── 演習用文章 ──

初めての遺産相続———押さえておきたいポイントは?
倉敷市の地域密着の不動産会社「正直不動産」は、行政書士の資格を活かし、相続のご相談も承っております。
相続は人生で何度も経験することではなく、場合によっては大きなお金が動くため、親族間のトラブルに発展することも少なくありません。無用なトラブルを避けるためは、相続に関する知識を身につけることが大切です。
こちらでは、相続専門の行政書士である代表が、「初めての相続」で押さえておきたいポイントをご紹介します。

───
── 抜粋データ ──

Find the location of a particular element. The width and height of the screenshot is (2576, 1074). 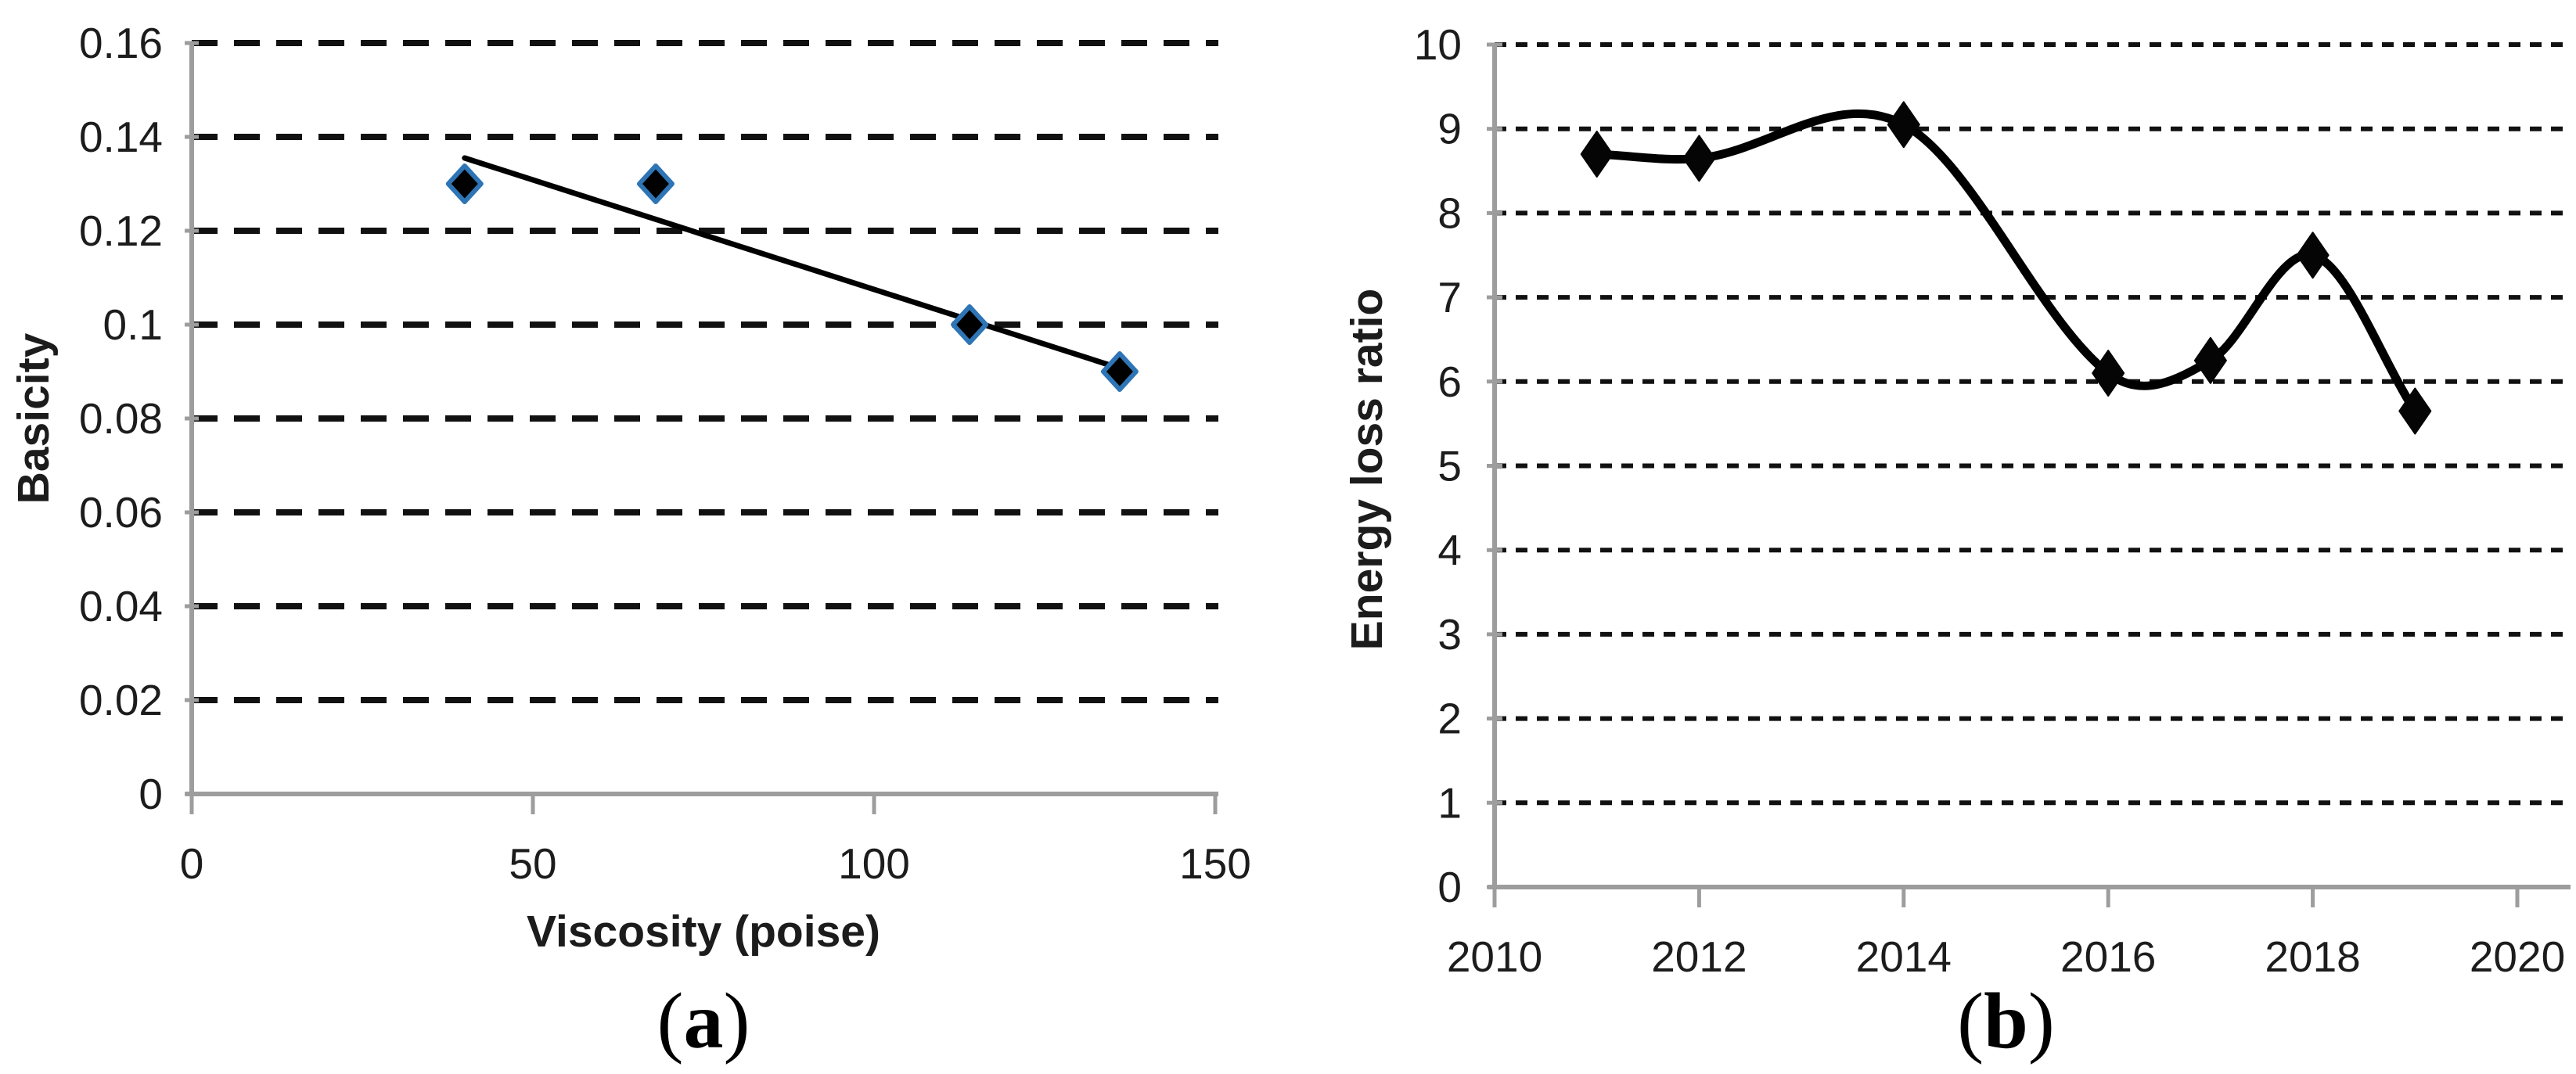

x-tick-label: 2012 is located at coordinates (1699, 956).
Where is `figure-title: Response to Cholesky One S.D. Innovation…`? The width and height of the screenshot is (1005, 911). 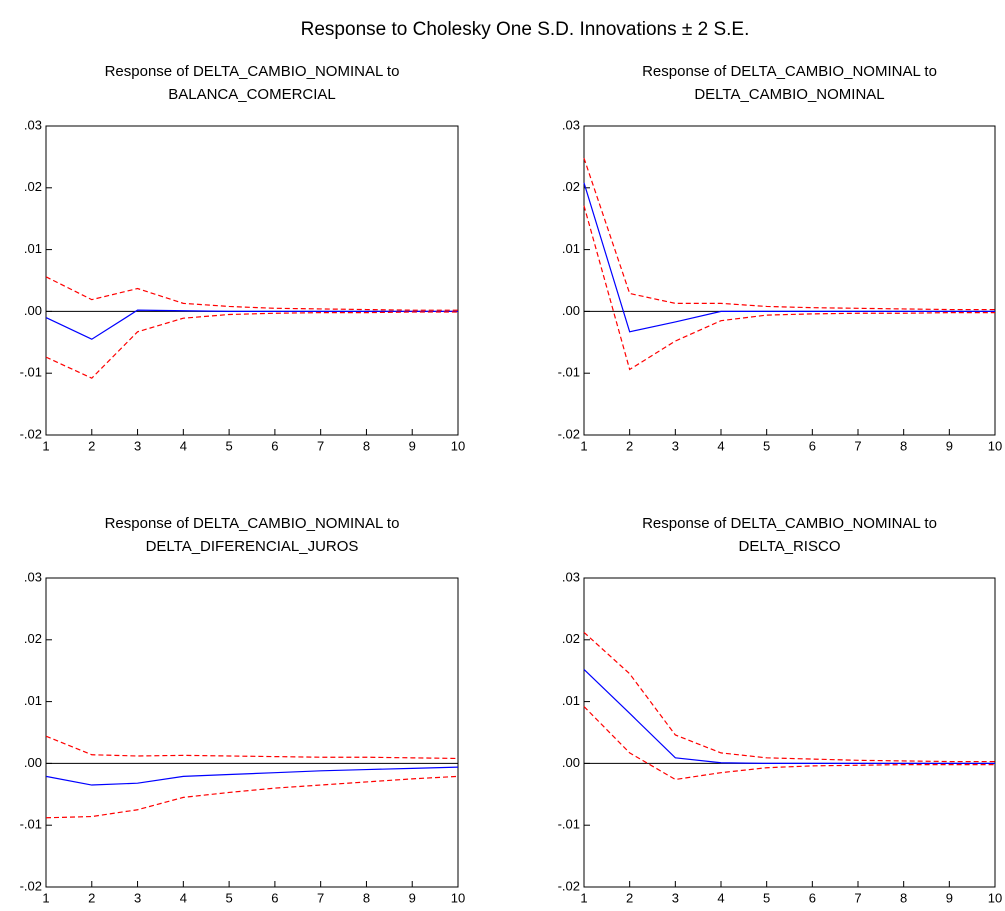
figure-title: Response to Cholesky One S.D. Innovation… is located at coordinates (526, 30).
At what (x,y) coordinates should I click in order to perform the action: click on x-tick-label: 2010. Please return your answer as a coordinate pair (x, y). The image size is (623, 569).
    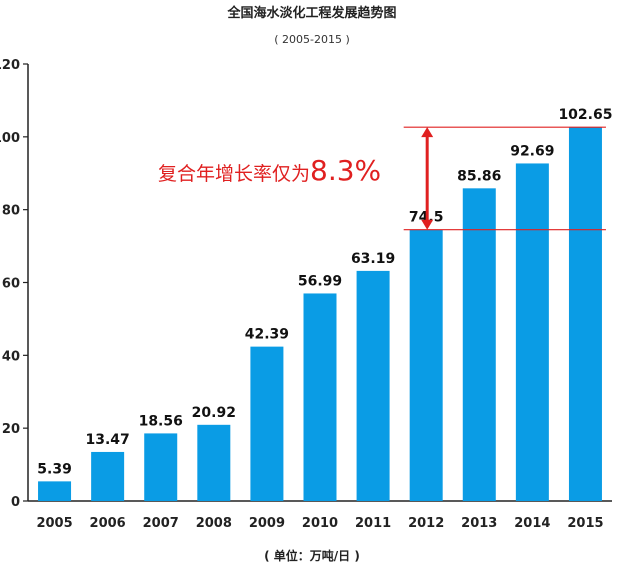
    Looking at the image, I should click on (320, 524).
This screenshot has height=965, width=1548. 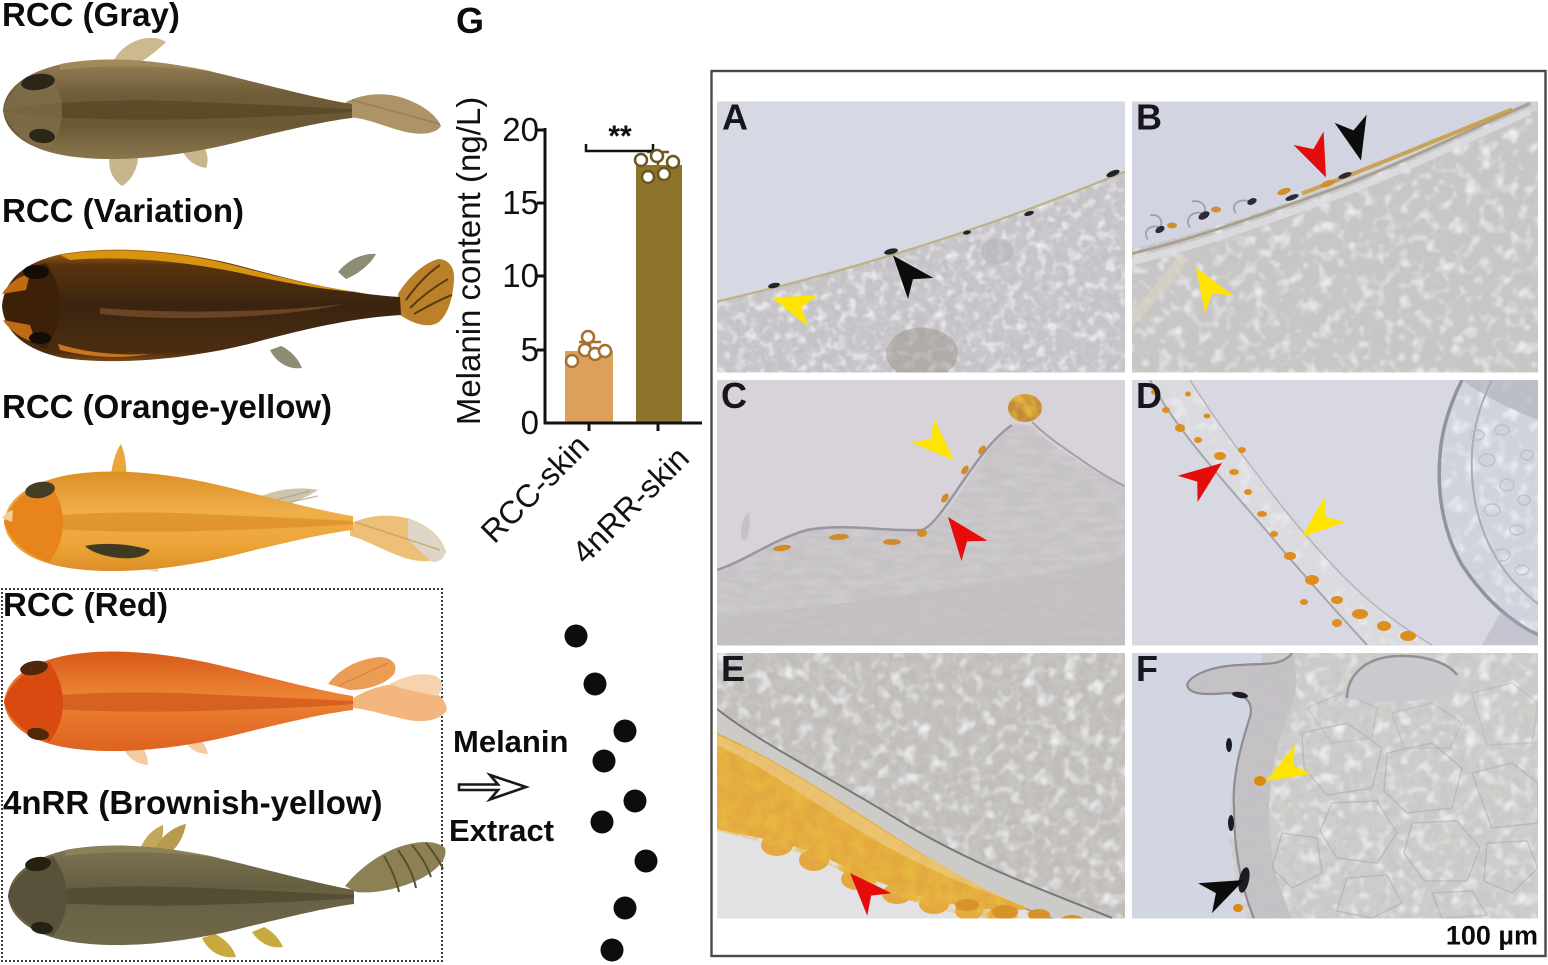 What do you see at coordinates (733, 668) in the screenshot?
I see `svg-text: E` at bounding box center [733, 668].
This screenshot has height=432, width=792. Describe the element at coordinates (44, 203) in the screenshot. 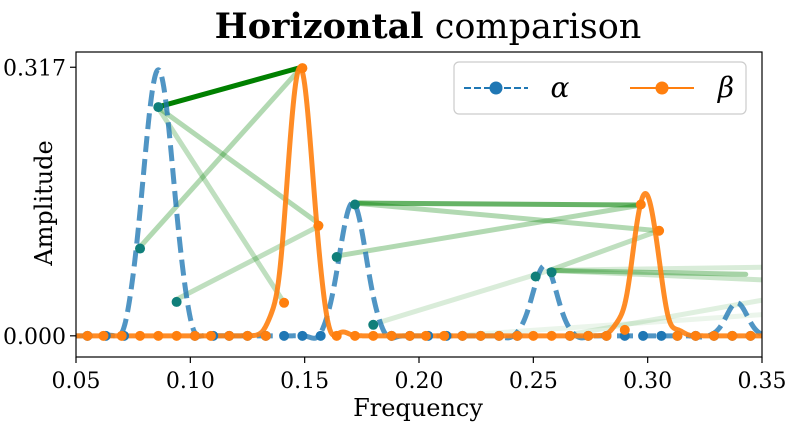

I see `y-axis-label: Amplitude` at that location.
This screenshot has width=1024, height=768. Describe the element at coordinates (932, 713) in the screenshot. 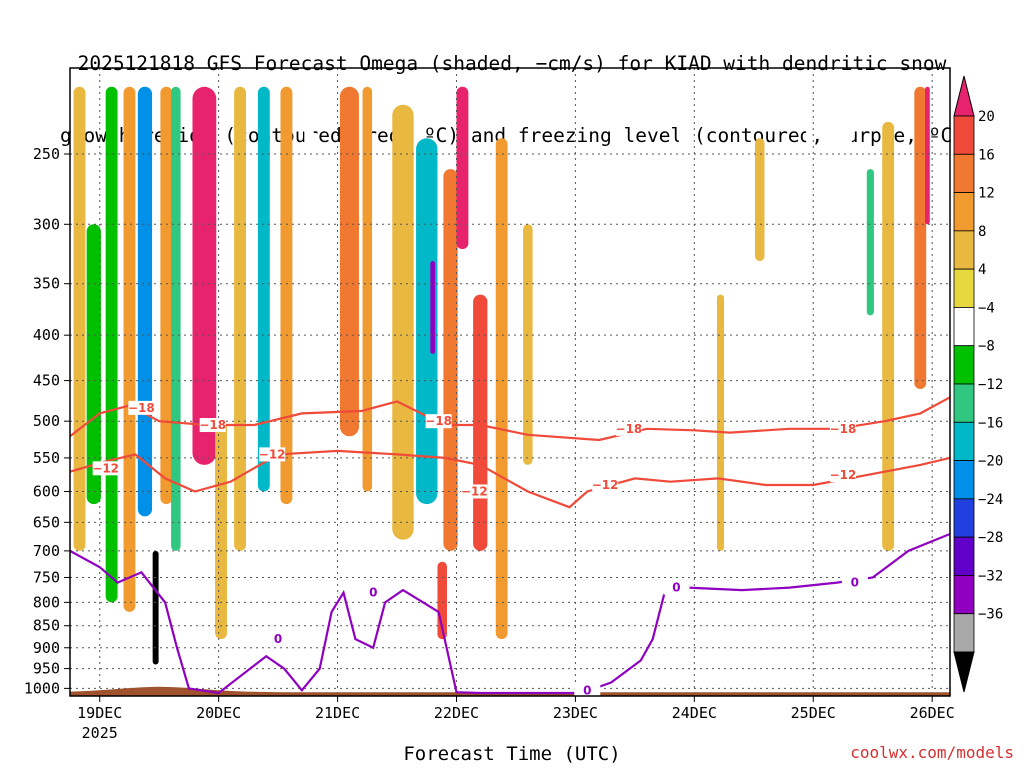

I see `x-tick-label: 26DEC` at that location.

───

__指示 1__
演習用文章に出てくる、人またはその立場を表す語をすべて挙げてください。
__指示 2__
次の(a)〜(c)がそれぞれ演習用文章の内容と合っているかを「はい」か「いいえ」で答え、判断の根拠となる本文の語句をそのまま引用してください。
(a) 正直不動産は倉敷市の不動産会社である。
(b) 代表は相続専門の税理士である。
(c) 相続は人生で何度も経験するものである。
__指示 3__
演習用文章について、次の問いに答えてください。
(a) 正直不動産は、何の資格を活かして相続の相談を受けていますか。
(b) 相続では、場合によっては何が動くと述べられていますか。
(c) 「初めての相続」で押さえておきたいポイントを紹介するのは誰ですか。

__解答 1__
行政書士、親族、代表

__解答 2__
(a) はい。「倉敷市の地域密着の不動産会社『正直不動産』」
(b) いいえ。「相続専門の行政書士である代表」
(c) いいえ。「相続は人生で何度も経験することではなく」

__解答 3__
(a) 行政書士の資格
(b) 大きなお金
(c) 相続専門の行政書士である代表